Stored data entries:
=== Begin Enclosure ===

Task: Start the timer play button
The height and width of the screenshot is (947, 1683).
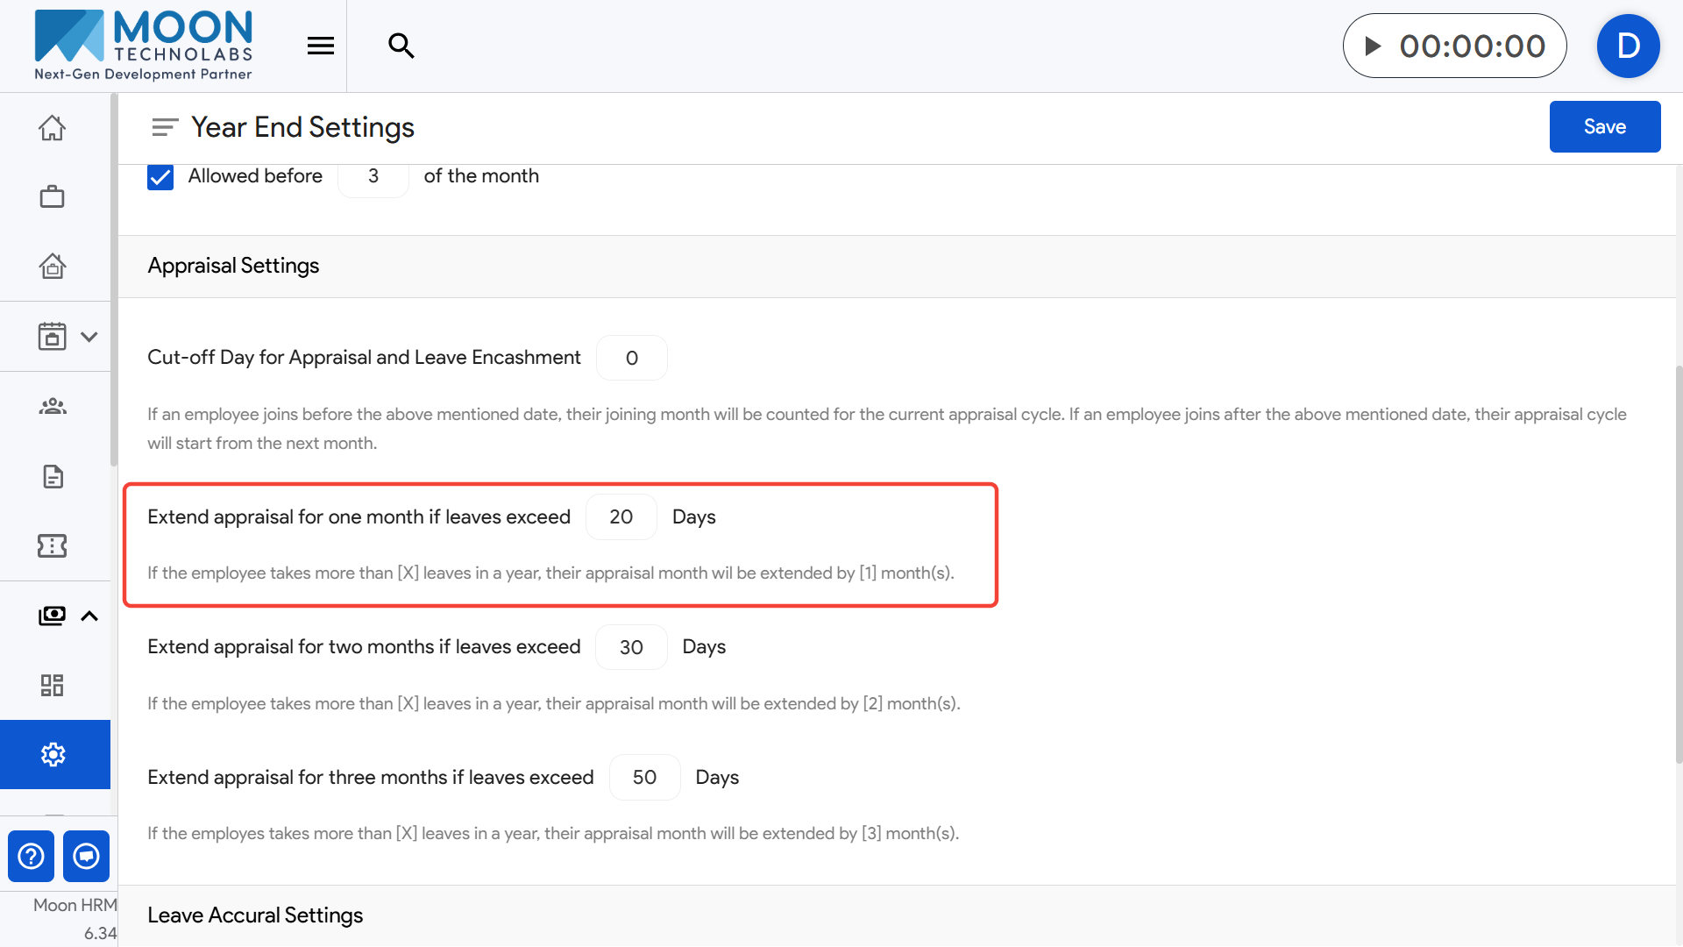Action: tap(1374, 46)
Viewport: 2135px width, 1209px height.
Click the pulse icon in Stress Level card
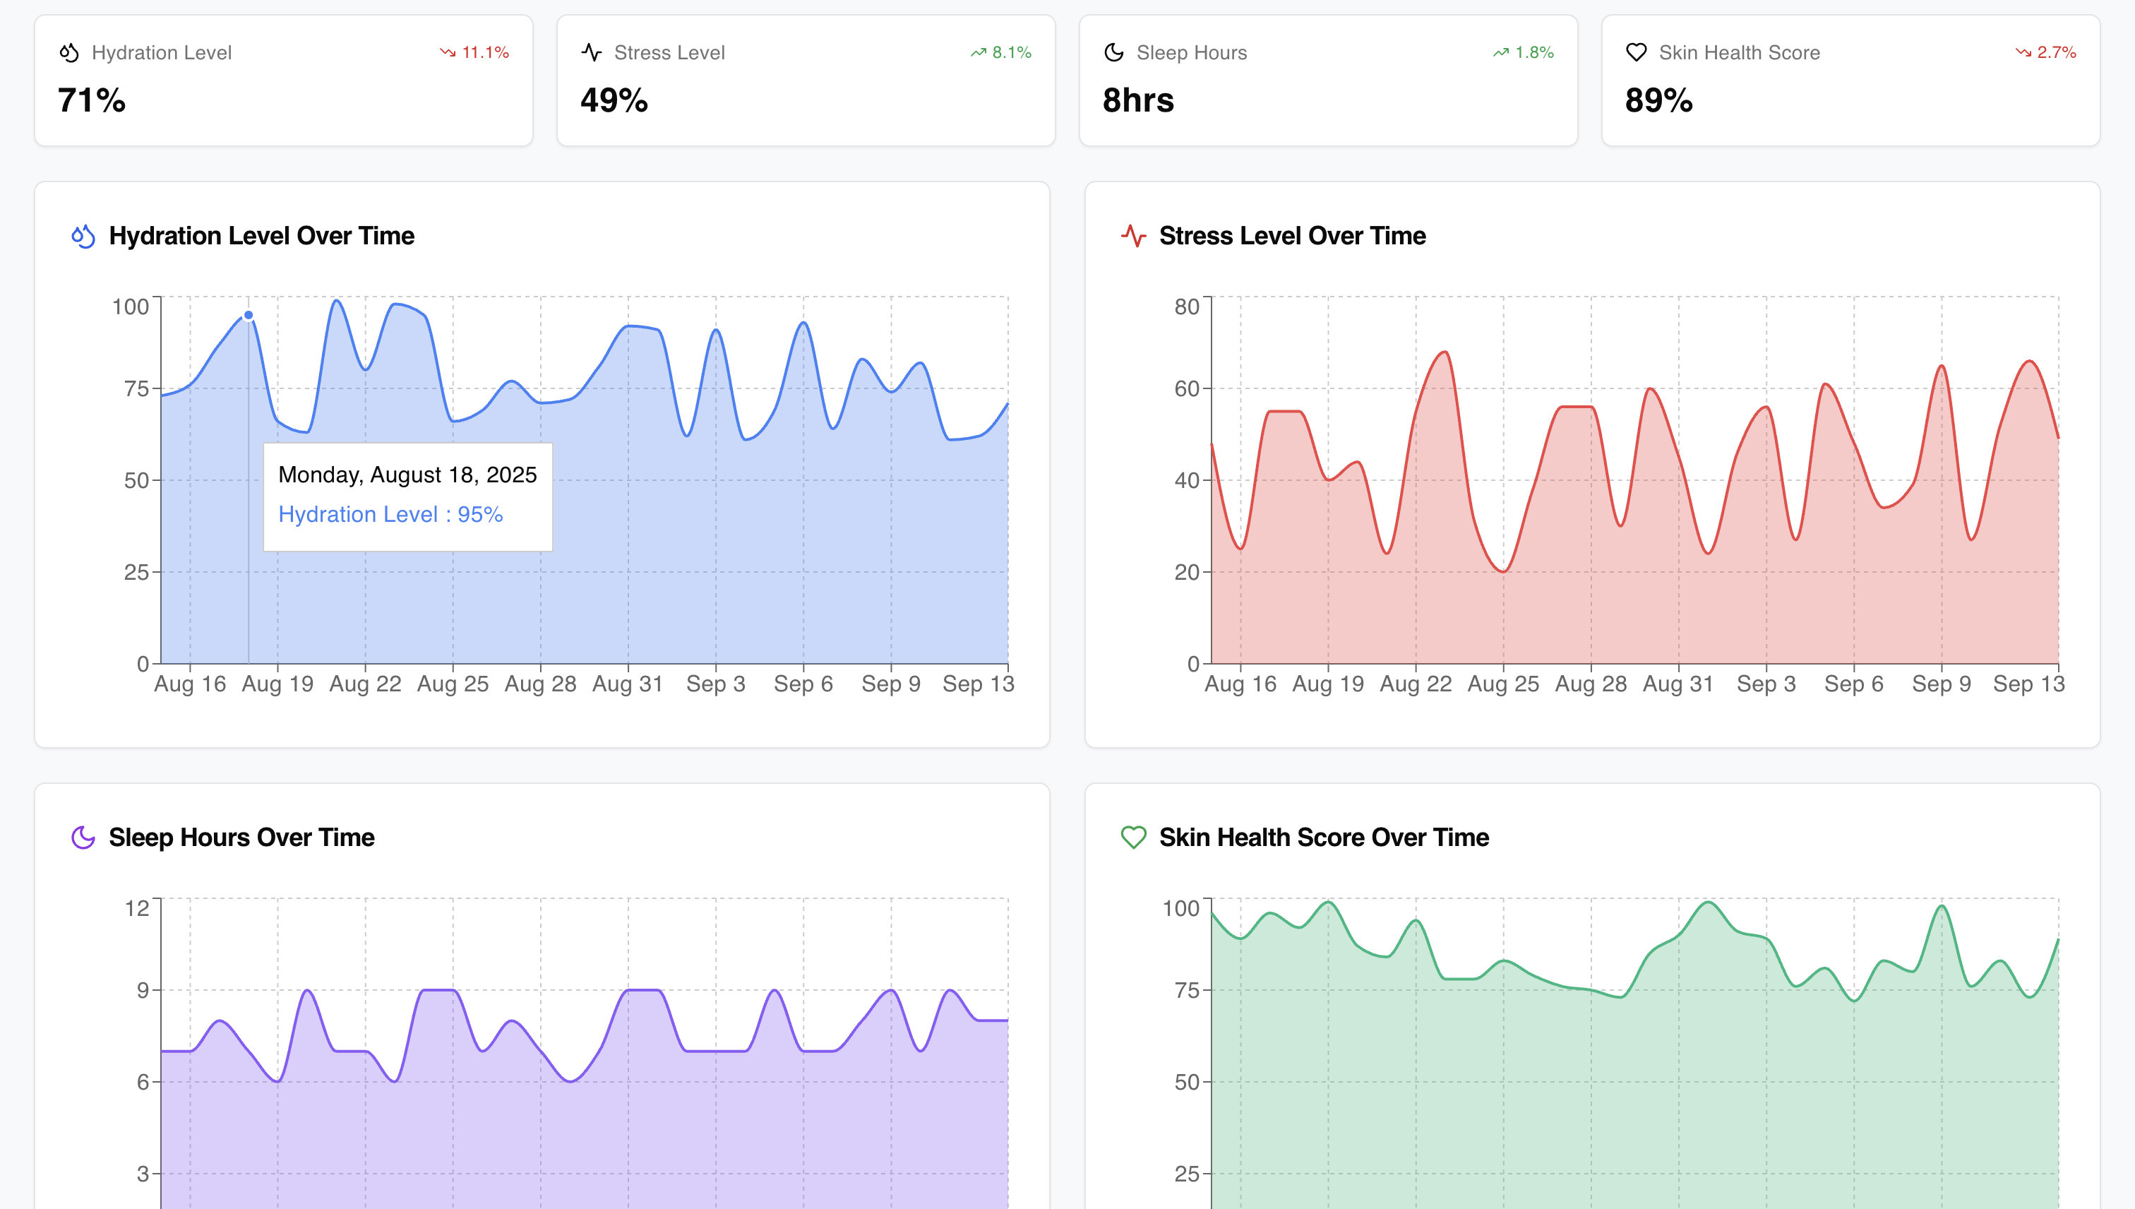click(591, 52)
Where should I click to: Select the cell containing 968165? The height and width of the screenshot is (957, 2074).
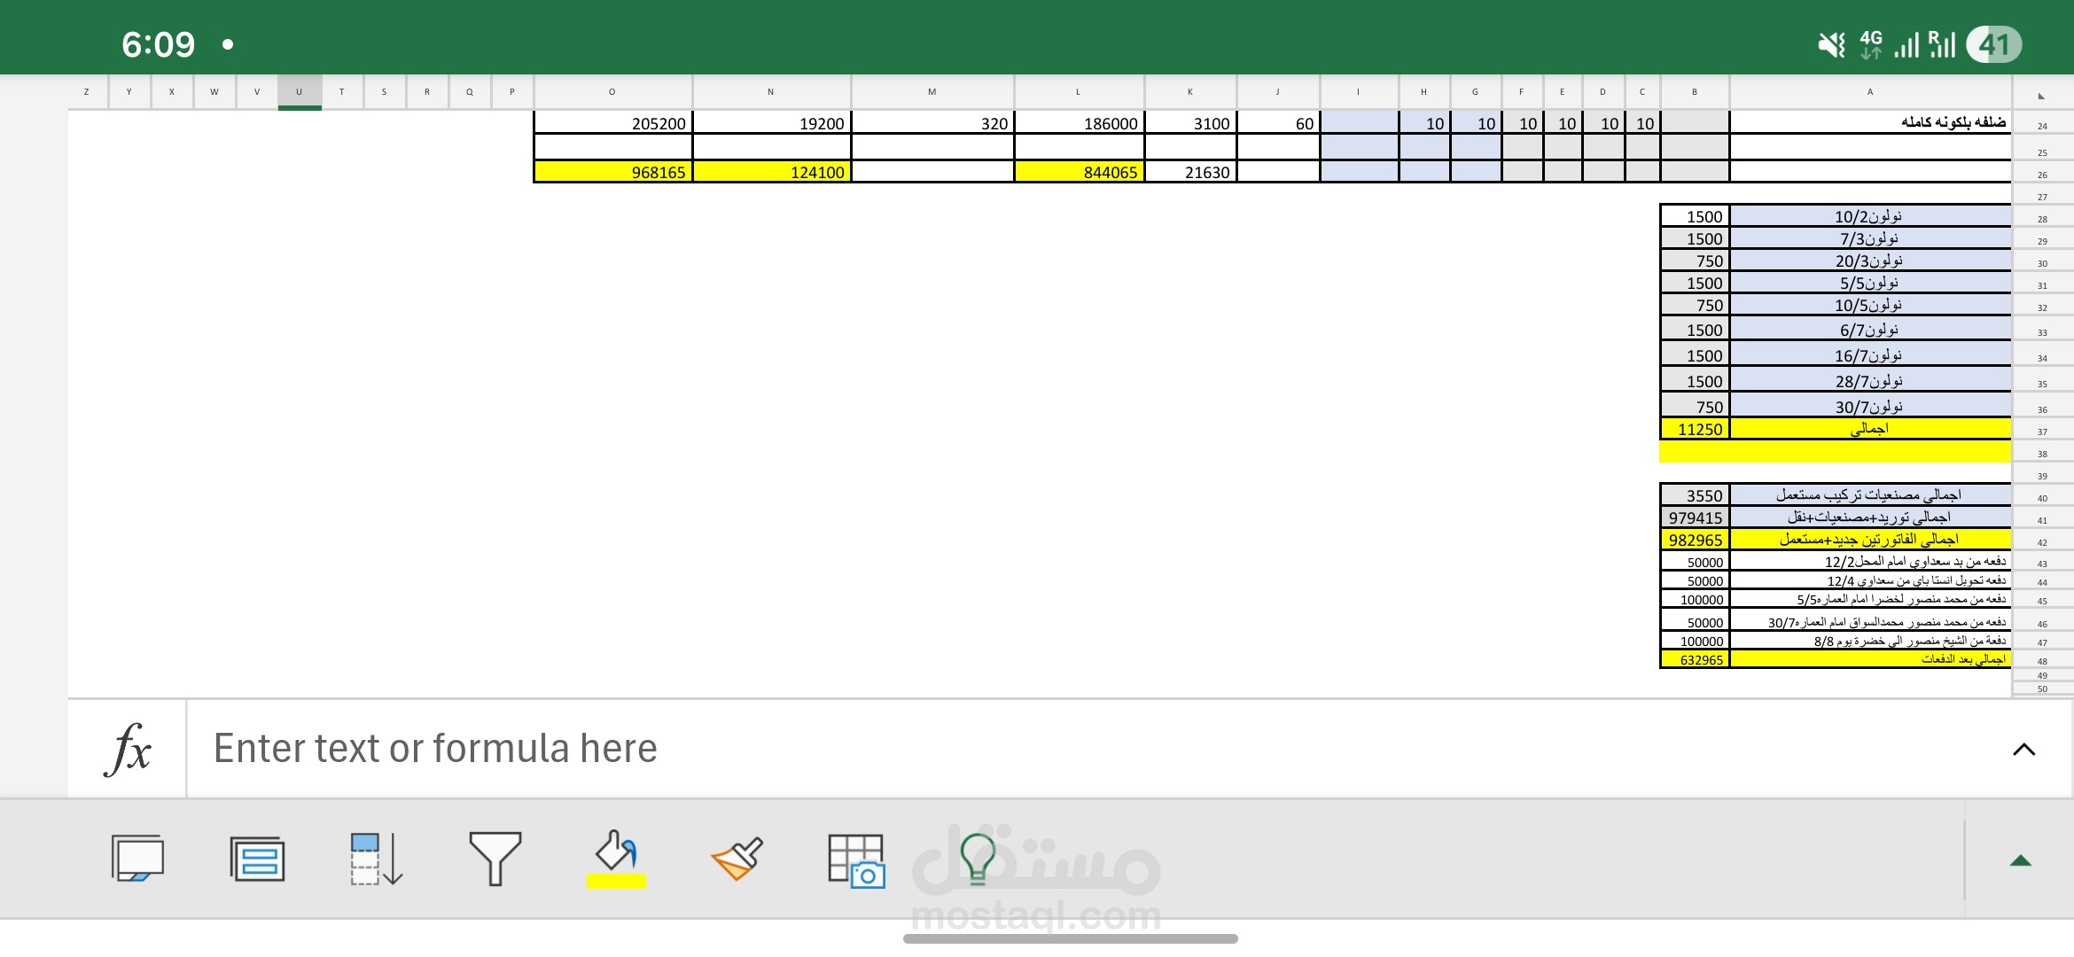coord(612,172)
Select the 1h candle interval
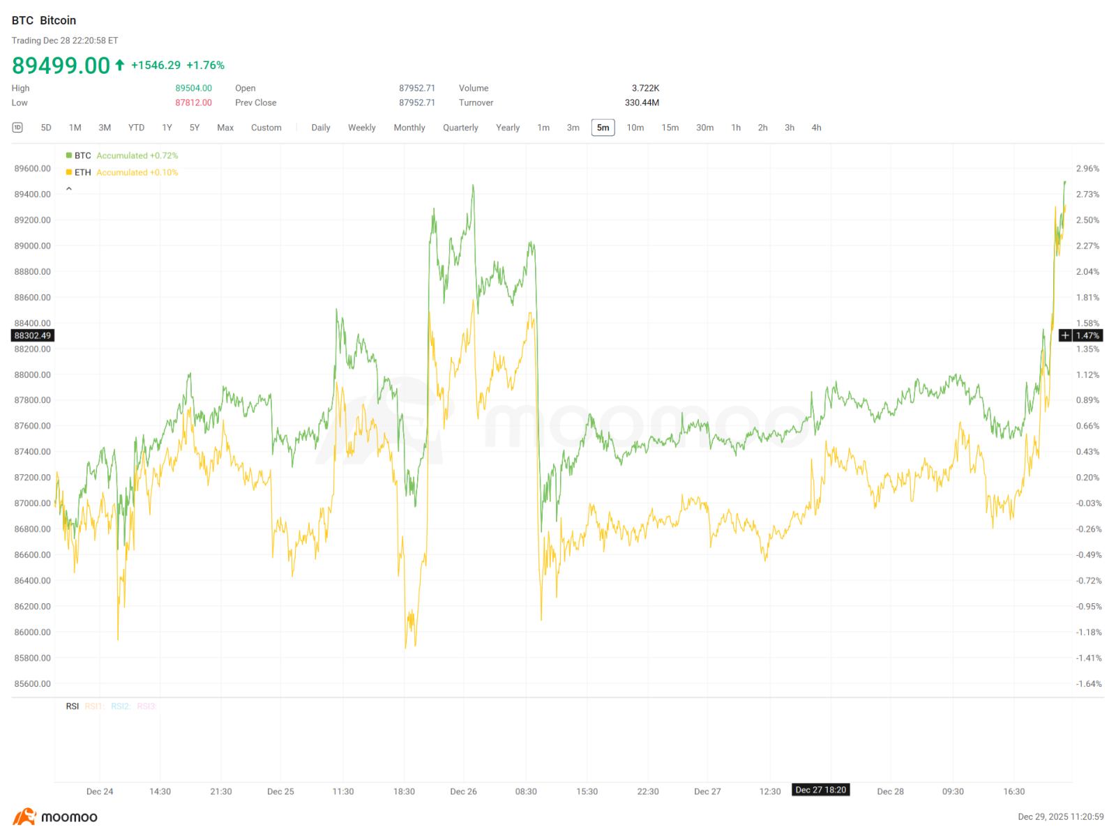This screenshot has height=836, width=1116. [735, 128]
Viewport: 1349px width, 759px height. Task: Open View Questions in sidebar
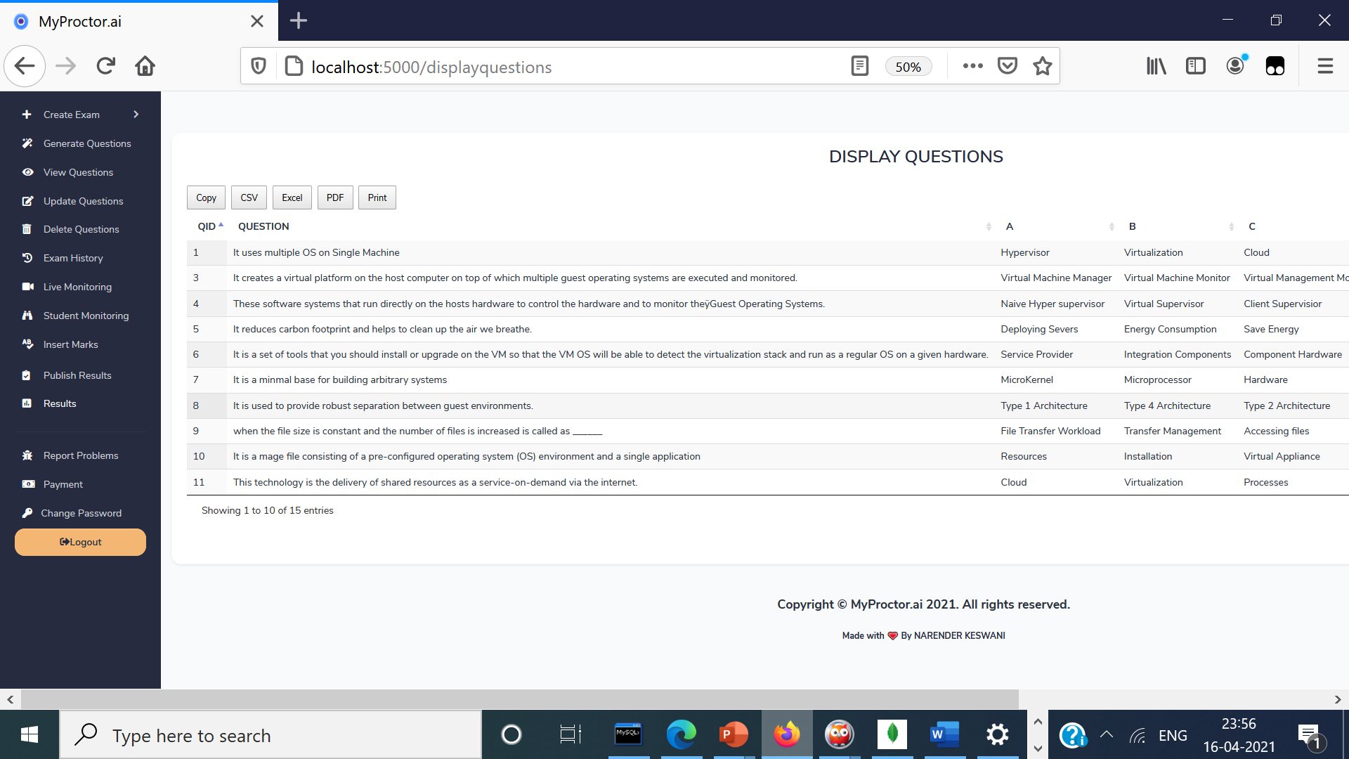(78, 172)
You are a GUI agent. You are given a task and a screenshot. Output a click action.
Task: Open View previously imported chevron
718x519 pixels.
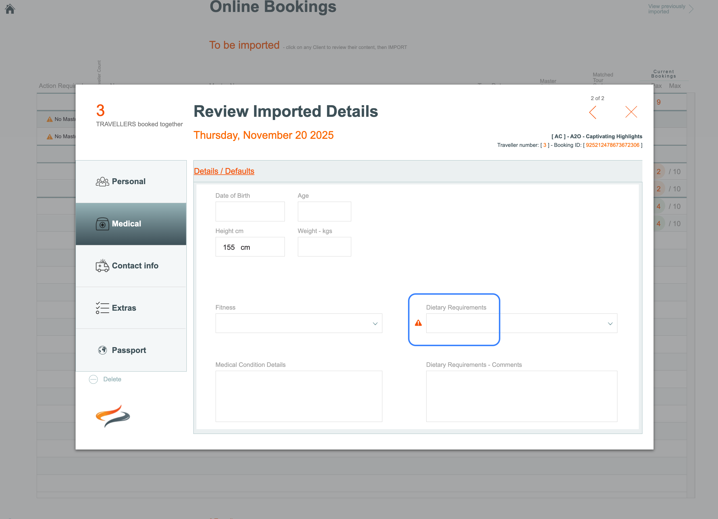[691, 9]
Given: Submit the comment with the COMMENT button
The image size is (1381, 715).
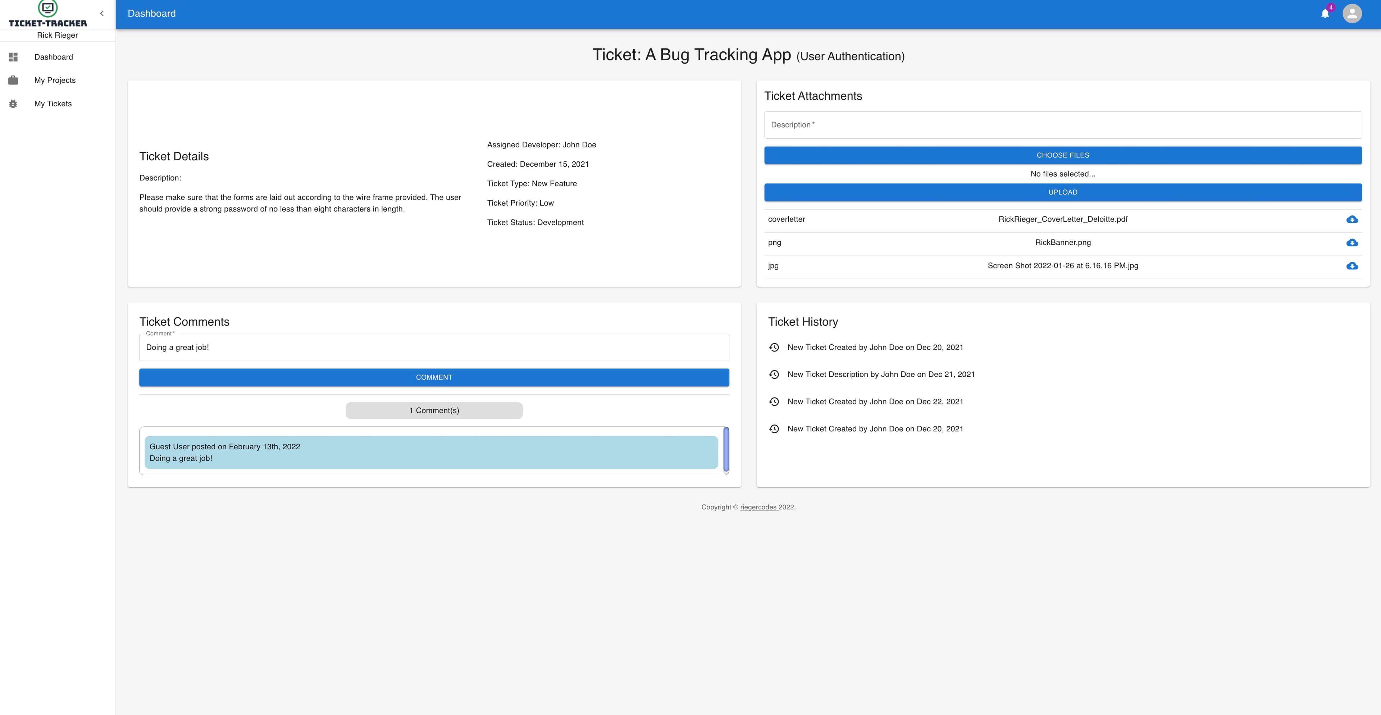Looking at the screenshot, I should point(434,377).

=== End Enclosure ===

- [Activity]: Copy task for the entries above: every line with the string "button".

- [Task solution]:
Task: Start the timer play button
Given: Submit the comment with the COMMENT button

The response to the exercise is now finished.